REQUIRED ACTION: The count of lines with the string "each" in the material is all that should be returned.

RECORDS:
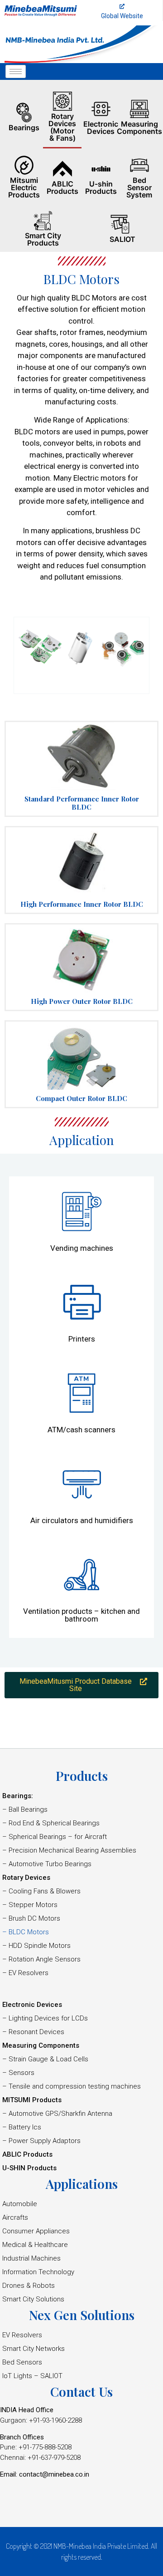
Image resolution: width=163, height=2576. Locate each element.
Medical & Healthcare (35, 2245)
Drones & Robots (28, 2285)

--

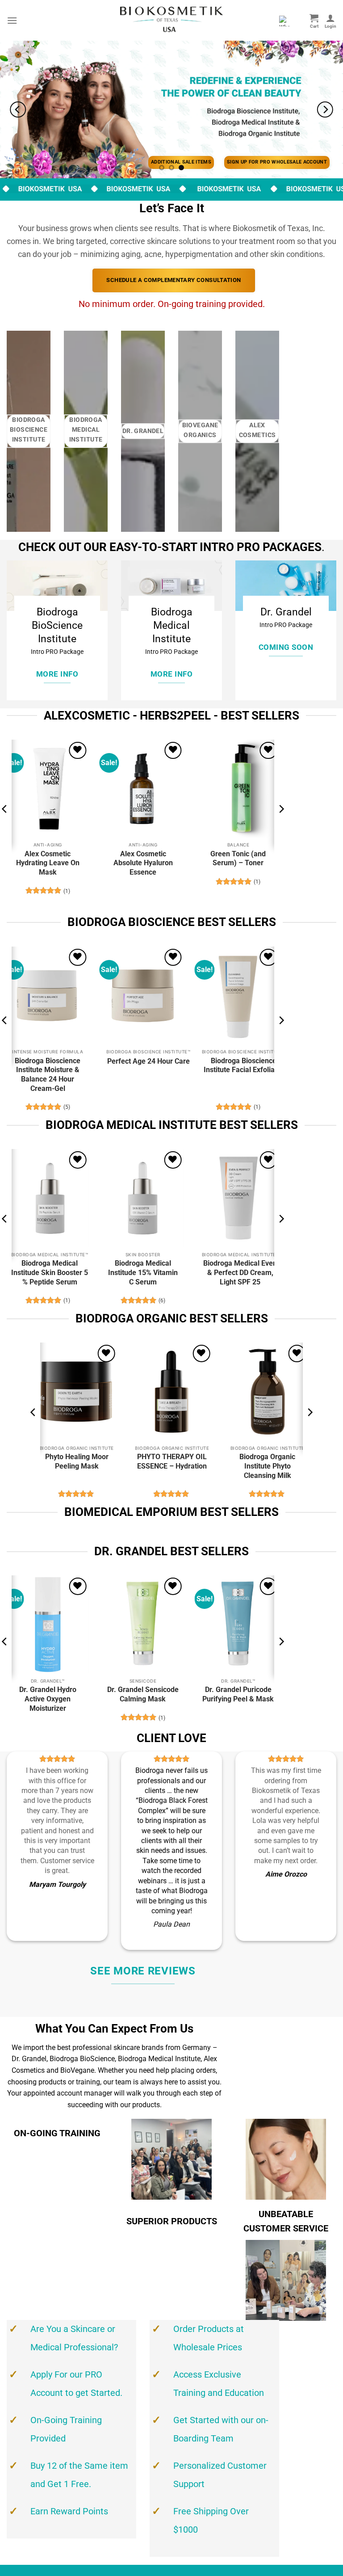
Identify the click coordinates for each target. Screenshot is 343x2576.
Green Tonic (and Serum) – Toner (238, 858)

YOUR RESPONSE: 2